List each line of the data that contains the word "screenshot", matching case exactly.

**DATASET CONTENT:**
----------------------------------------
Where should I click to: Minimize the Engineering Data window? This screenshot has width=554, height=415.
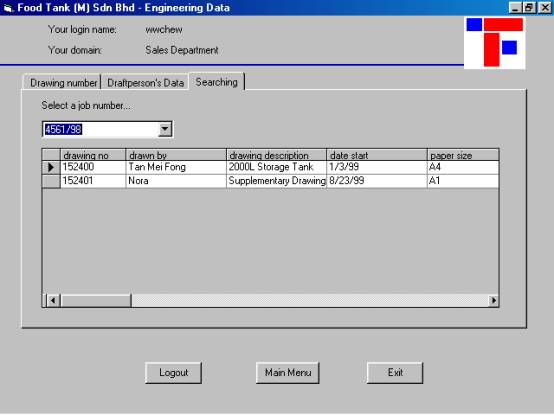tap(515, 8)
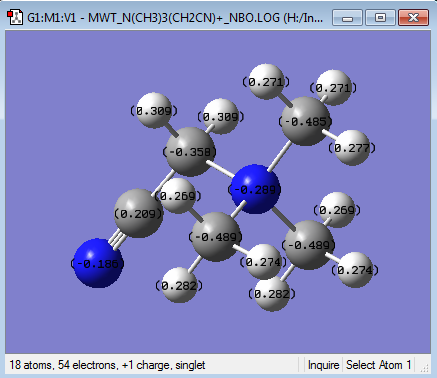Select the methyl carbon labeled -0.485
This screenshot has height=378, width=437.
[x=306, y=121]
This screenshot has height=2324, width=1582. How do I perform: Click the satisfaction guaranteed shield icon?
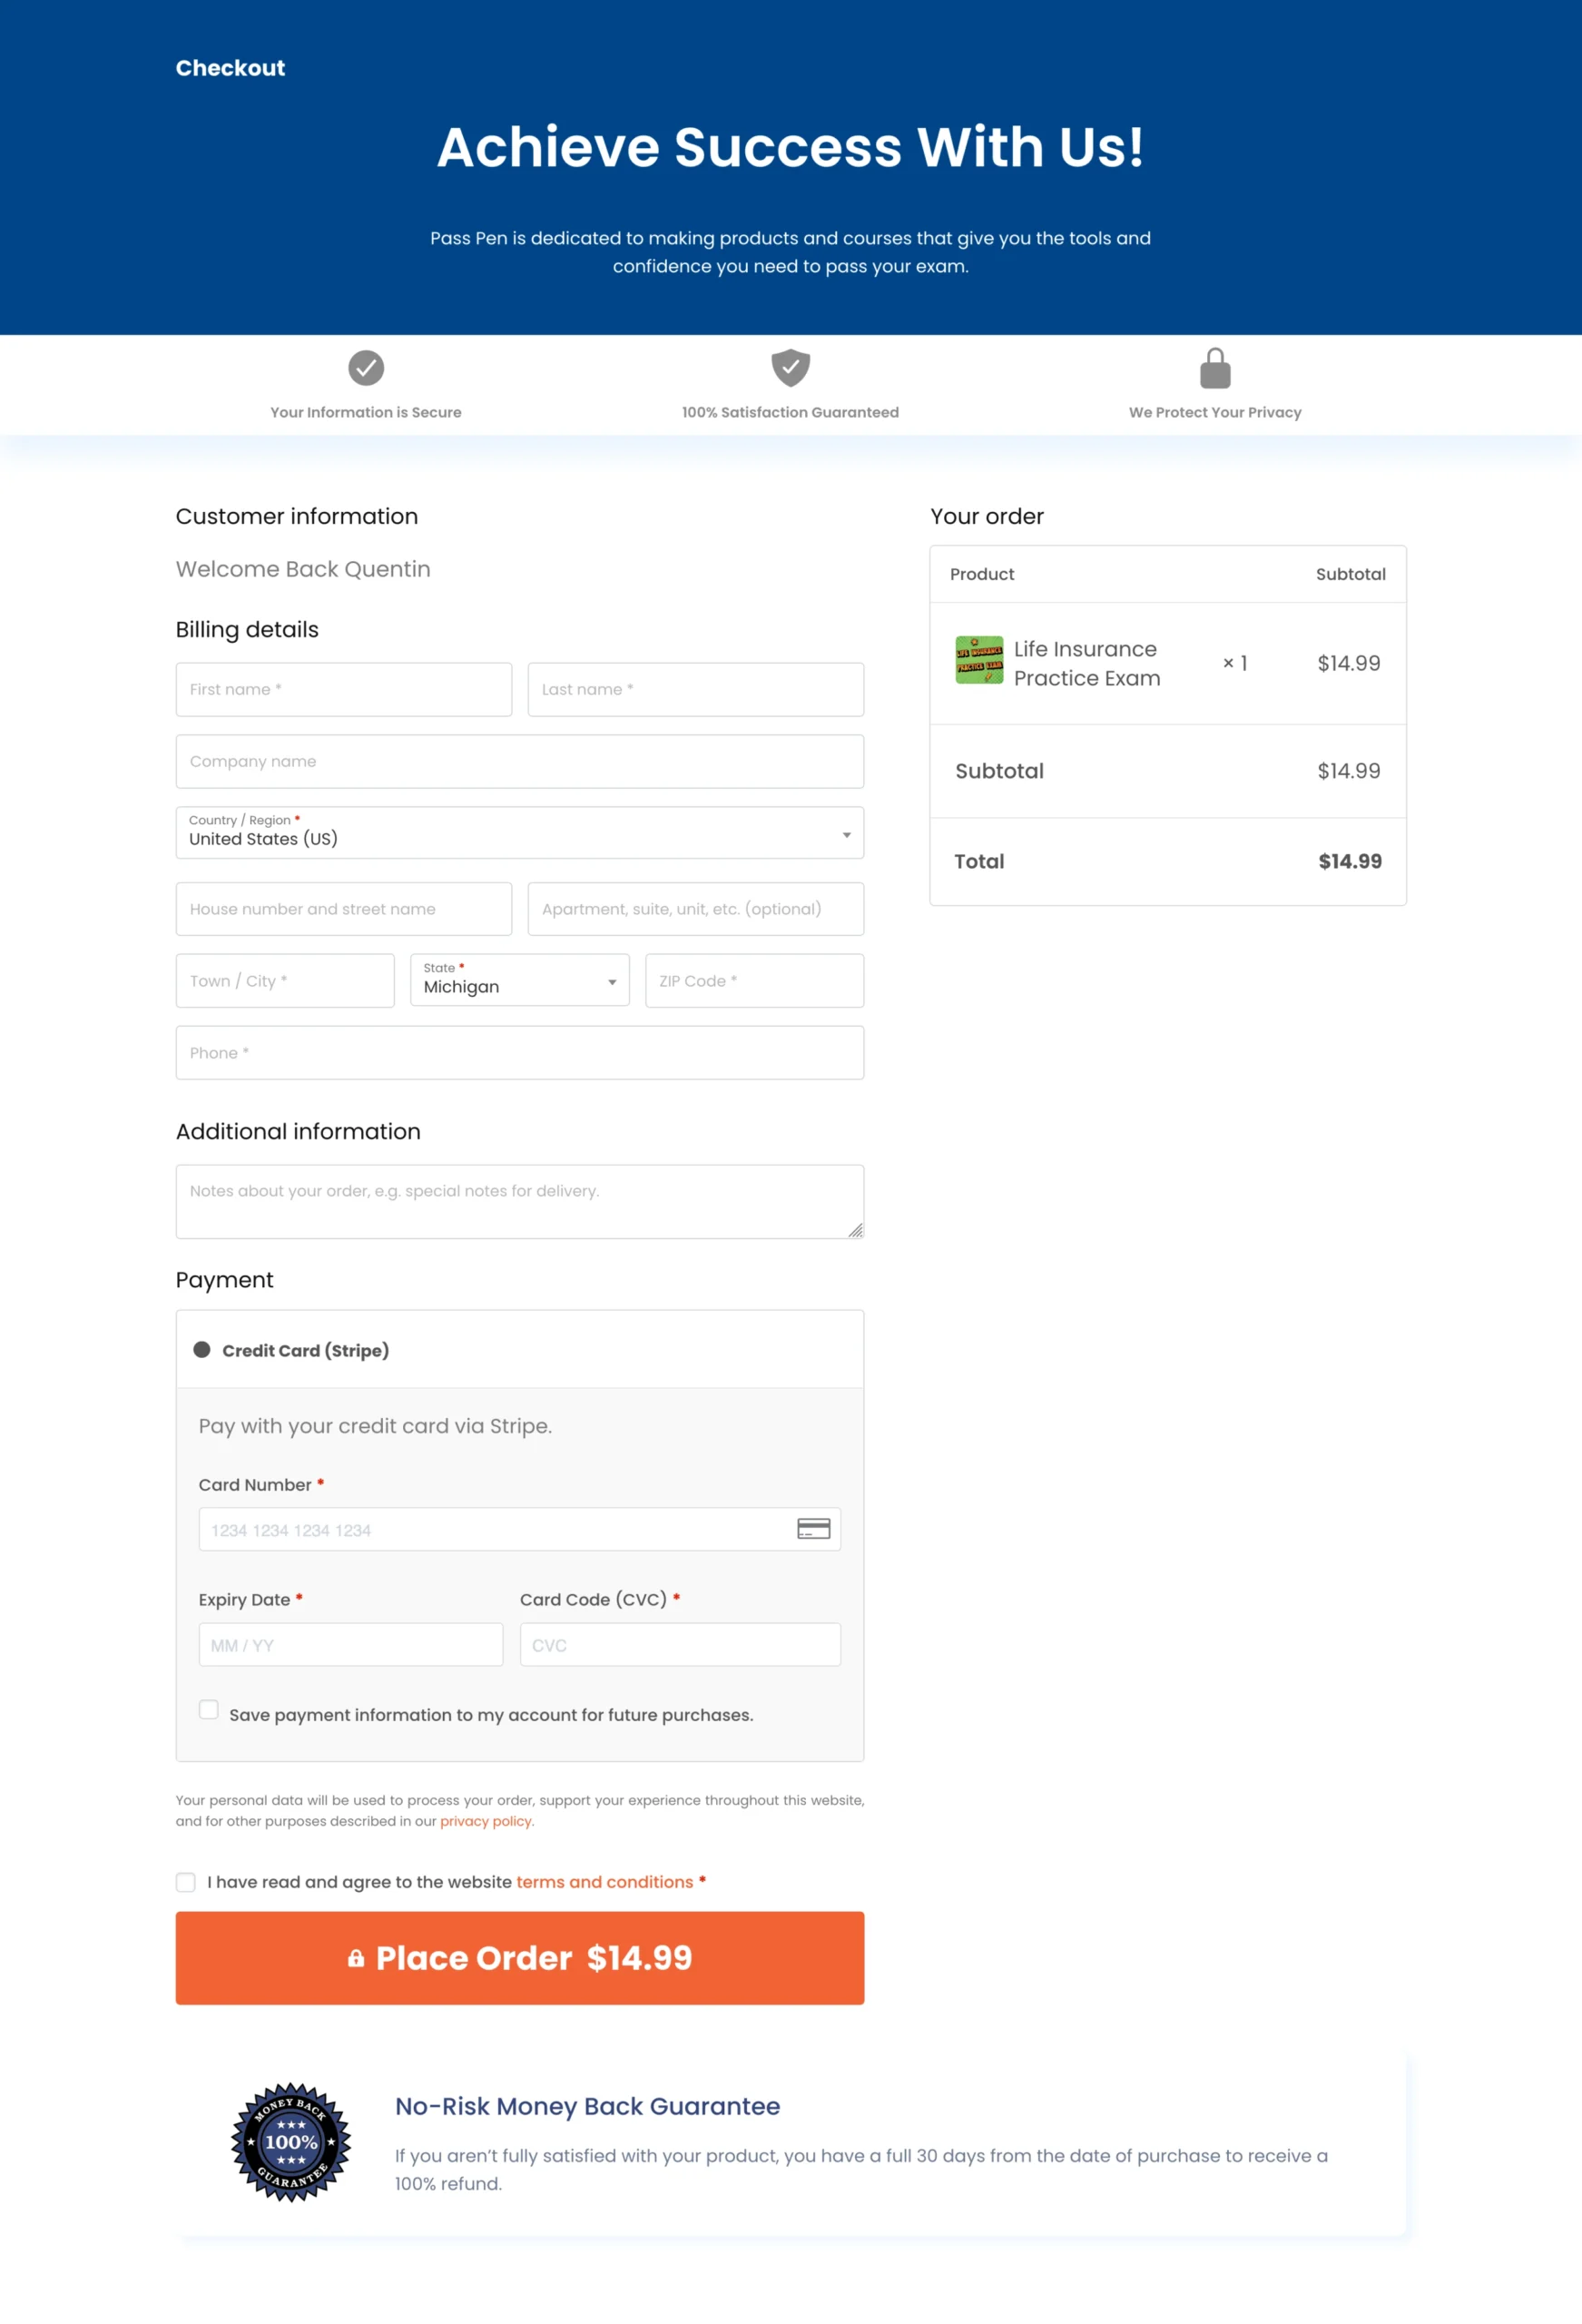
----------------------------------------
**EXERCISE ANSWER:**
Where should I click to: Minimize the Engineering Data window? This screenshot has width=554, height=415.
This screenshot has height=378, width=437.
This screenshot has height=2324, width=1582. How do I perform: Click the satisfaction guaranteed shield icon?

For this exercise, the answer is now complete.